Skip to content

Graph-Assisted Stitching for Offline Hierarchical Reinforcement Learning

Conference: ICML2025
arXiv: 2506.07744
Code: GitHub
Area: Offline Hierarchical RL
Keywords: Offline reinforcement learning, hierarchical RL, trajectory stitching, graph search, temporal distance representation, subgoal selection

TL;DR

This paper proposes the Graph-Assisted Stitching (GAS) framework, which replaces explicit high-level policy learning with graph-search-based subgoal selection. By constructing a graph through clustering in the Temporal Distance Representation (TDR) space and performing shortest-path planning, GAS enables highly efficient cross-trajectory stitching in offline HRL. It achieves a breakthrough, boosting the performance on the most challenging antmaze-giant-stitch task from the Prev. SOTA of 1.0 to 88.3.

Background & Motivation

Offline hierarchical reinforcement learning (offline HRL) tackles long-horizon, sparse-reward tasks by utilizing a high-level policy to generate subgoals and a low-level policy to execute actions. However, existing methods suffer from three major bottlenecks:

Temporal-unaware subgoal sampling: Most methods sample subgoal candidates at fixed step intervals along a trajectory (e.g., every \(c\) steps), neglecting the actual temporal distance relationships between states, which leads to redundant or inefficient subgoals.
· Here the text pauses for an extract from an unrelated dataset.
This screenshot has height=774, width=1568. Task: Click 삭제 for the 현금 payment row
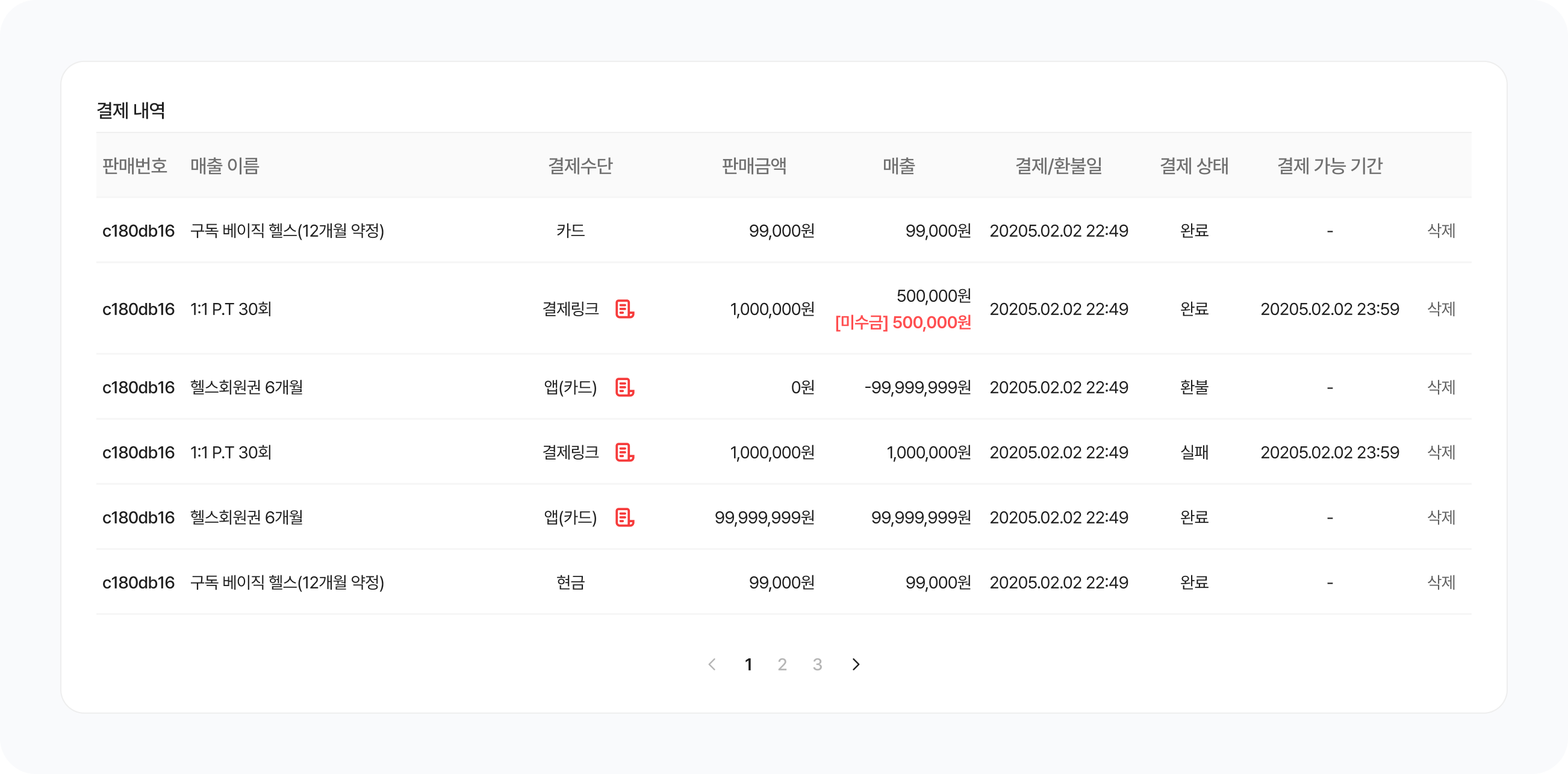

Insufficient long-horizon reasoning capability: Methods like HIQL perform well on antmaze-medium but experience a sharp decline in ultra-long horizon environments like antmaze-giant, because sparse rewards provide extremely weak learning signals for the high-level policy.

Lack of cross-trajectory stitching capability: Offline datasets contain multiple trajectories aiming at different goals. Ideally, a policy should stitch useful segments from various trajectories to form new paths. However, prior methods lack an effective cross-goal stitching mechanism.

Core Idea: Since training a high-level policy is difficult, it is better to replace it with graph search—specifically, construct a state graph in the TDR space and directly select the sequence of subgoals using the Dijkstra shortest-path algorithm.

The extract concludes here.